Markets fall on Thursday after the report showed a resilient job market

After two days of strong buying early in the final quarter of 2022, markets plummeted on Wednesday after a report showed 208,000 jobs added in September

NEW YORK — Wall Street futures pointed lower on Thursday amid lingering concerns that a resilient job market will keep the Federal Reserve on track for another big rate hike early next month.

Futures for the Dow Jones Industrial Average and the S&P 500 were each down 0.4%.

After two days of strong buying early in the final quarter of 2022, markets plummeted on Wednesday after a report from payroll processor ADP showed employers added 208,000 jobs in September. Investors fear this could provide ammunition for Fed officials who say more rate hikes are needed cool inflation that is at a four-decade high.

“The economy is too strong for the Fed to turn around,” Oanda’s Edward Moya said in a report.

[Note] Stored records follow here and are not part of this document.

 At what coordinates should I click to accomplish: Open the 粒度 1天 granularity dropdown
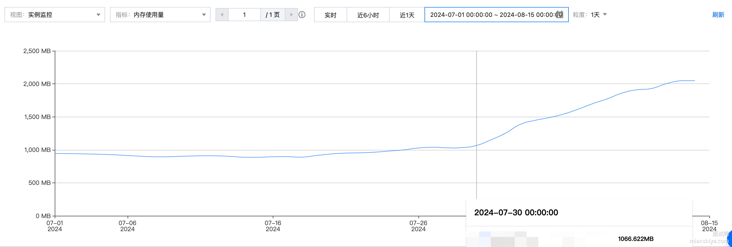point(598,15)

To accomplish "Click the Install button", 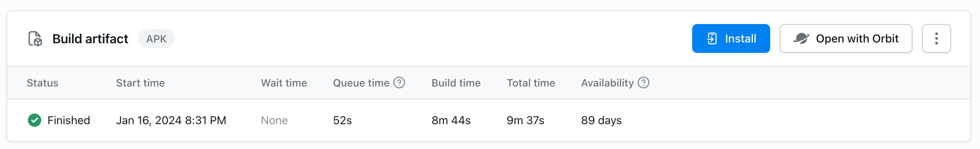I will coord(731,38).
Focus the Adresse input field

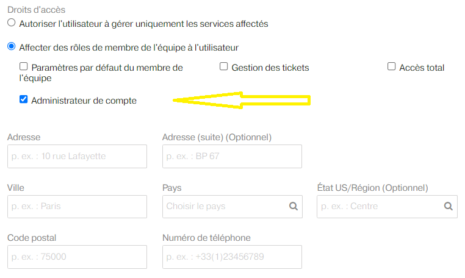77,156
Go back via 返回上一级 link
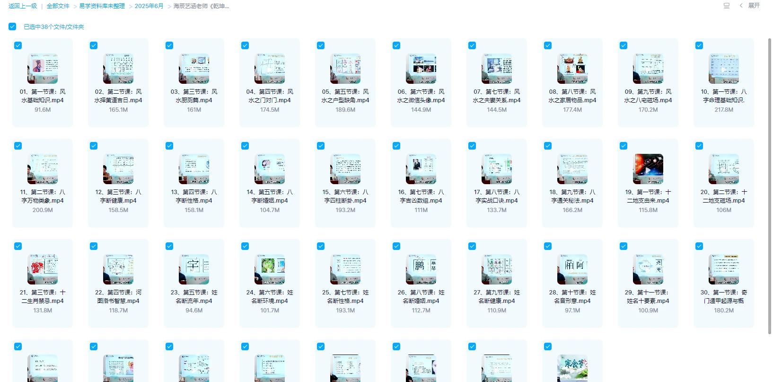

Although government jobs data released on Tuesday suggesting the job market is cooling, investors are likely to be more influenced by the weekly unemployment report, due later on Thursday, and the all-important September jobs report, due on Friday.

Wall Street analysts expect the government to report that the US economy added 250,000 jobs last month, well below the average of 487,000 a month last year but still a strong number suggesting the labor market is healthy despite chronic inflation and two consecutive quarters of US economic contraction.

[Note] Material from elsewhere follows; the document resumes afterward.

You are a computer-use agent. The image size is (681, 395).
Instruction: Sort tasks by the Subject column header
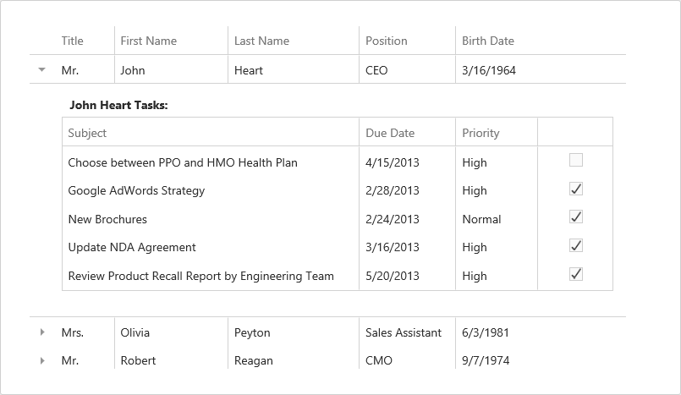coord(88,133)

At midday in Europe, London’s FTSE 100 lost 0.8%, Frankfurt’s DAX 0.4% and Paris’ CAC 40 0.6%.

In Asia, Tokyo’s Nikkei 225 rose 0.7% to 27,311.30, while Hong Kong’s Hang Seng fell 0.4% to 18,012.15.

Seoul’s Kospi rose 1% to 2,237.86, while Sydney’s S&P ASX 200 lost less than 0.1% to 6,817.50.

New Zealand declined while Southeast Asian markets rose.

On Wednesday, the S&P 500 lost 0.2%. The benchmark had its strongest two-day rally in 2 1/2 years.

The Dow slipped 0.1% and the Nasdaq Composite slipped 0.2%.

Investors are hoping data showing a slowdown in the economy will convince the Fed and central banks in Europe and Asia to ease interest rate hikes. They fear aggressive measures to cool inflation could push the global economy into recession, but forecasts say hopes that central bankers will back down may be premature.

Fed officials say they are determined to keep raising interest rates and holding them at elevated levels until it is clear that inflation has eased.

In energy markets, the benchmark US crude oil lost 37 cents to $87.39 a barrel in electronic trading on the New York Mercantile Exchange.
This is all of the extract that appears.